[START OF Source records]
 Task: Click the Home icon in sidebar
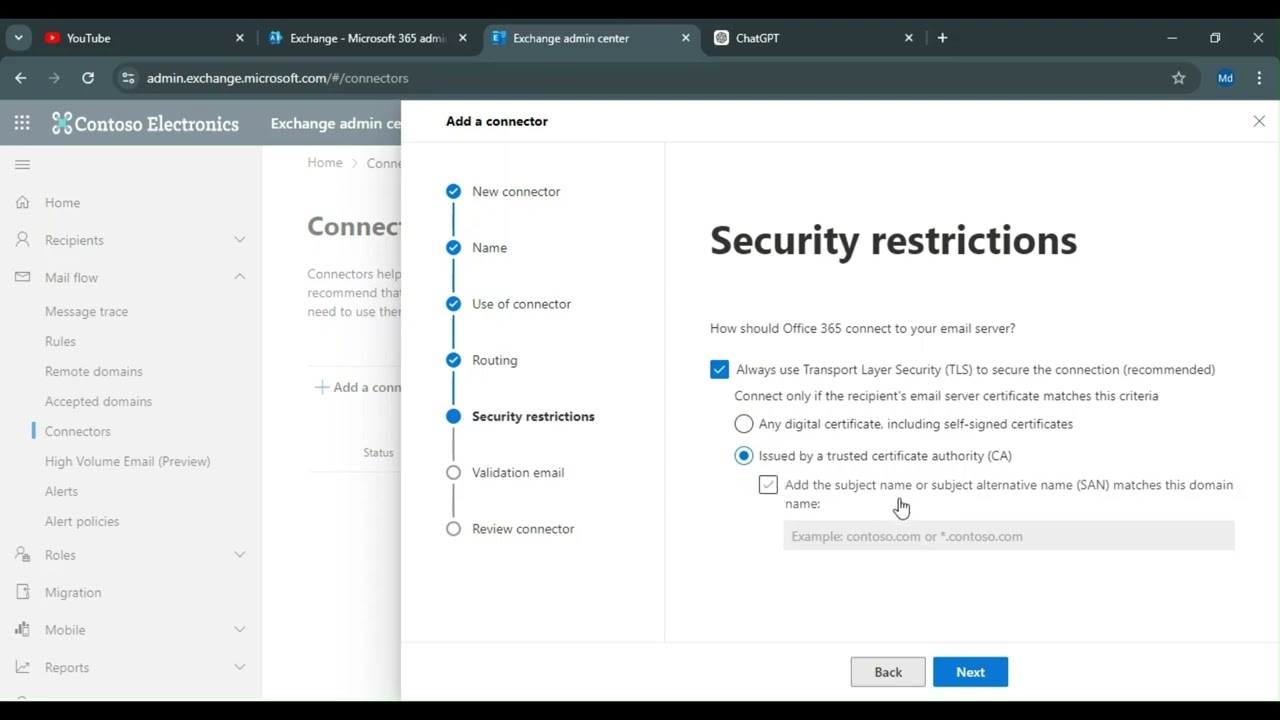pos(22,202)
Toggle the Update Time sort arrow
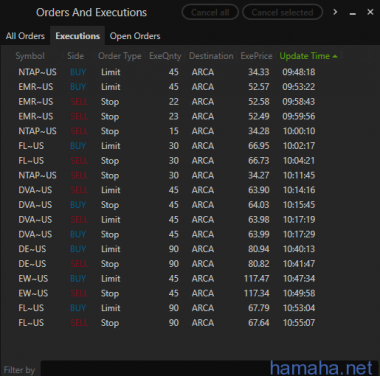 [335, 56]
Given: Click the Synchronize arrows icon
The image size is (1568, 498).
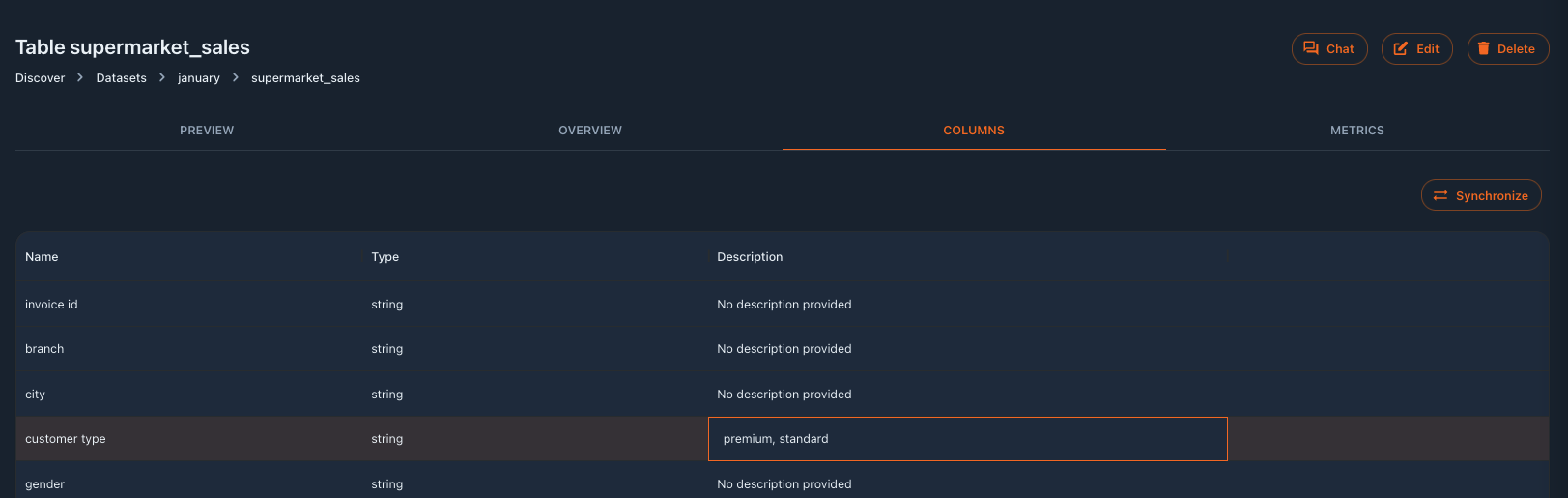Looking at the screenshot, I should (1440, 195).
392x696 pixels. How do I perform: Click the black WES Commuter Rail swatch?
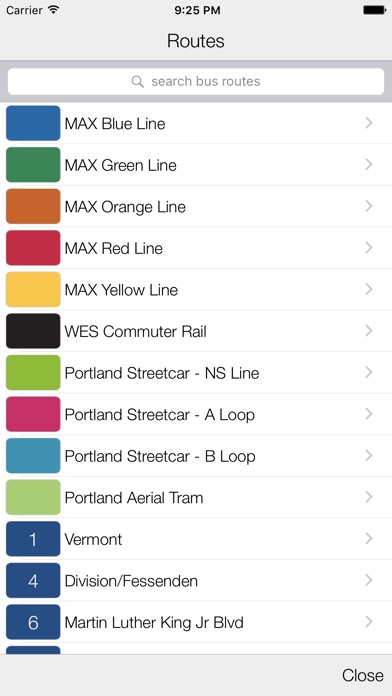(33, 331)
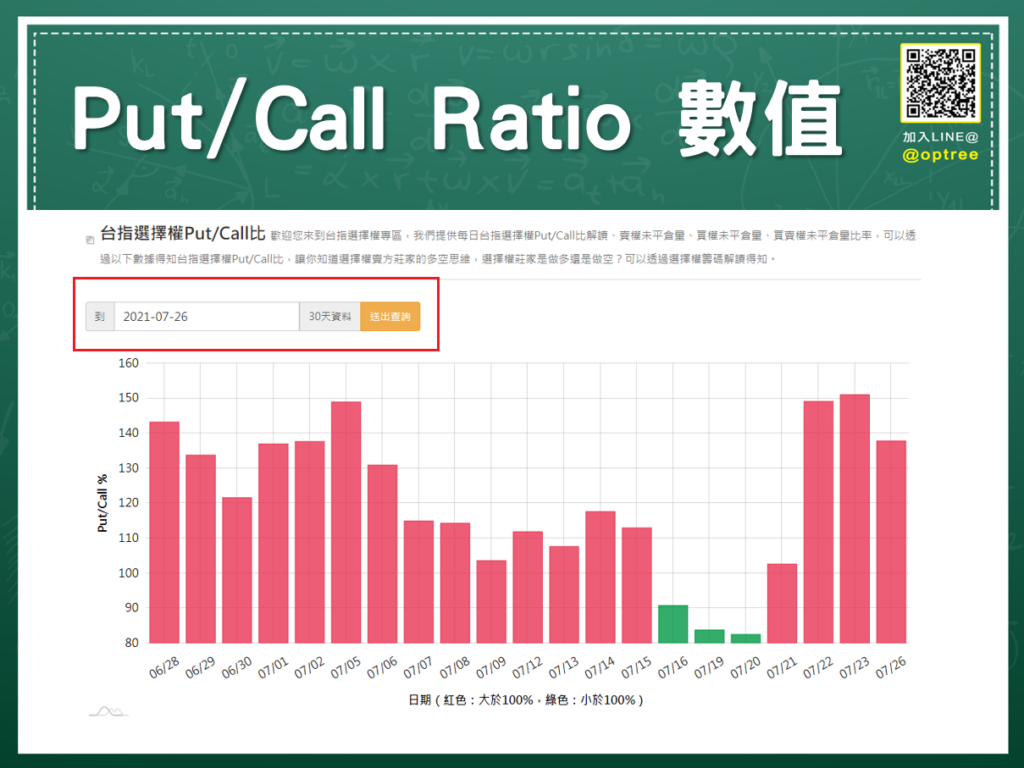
[END OF Source records]
## What to do
Starting at the row that contains "392x696 pixels. How" and stopping after the last row, give those rows as a two-column CSV with the headers instruction and coordinates. Use one line per row, put each value in a single quoted field with line breaks replaced by spaces, and leave out the pictures.

## The solution
instruction,coordinates
"392x696 pixels. How do I perform: Click the black WES Commuter Rail swatch?","(33, 331)"